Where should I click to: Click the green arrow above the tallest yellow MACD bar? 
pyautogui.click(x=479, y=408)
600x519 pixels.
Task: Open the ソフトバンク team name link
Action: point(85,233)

________________

> **Work to complete**
Copy the records above exactly.

> **Result of the exercise**
Where should I click to: Click the green arrow above the tallest yellow MACD bar? 
pyautogui.click(x=479, y=408)
600x519 pixels.
Task: Open the ソフトバンク team name link
Action: point(85,233)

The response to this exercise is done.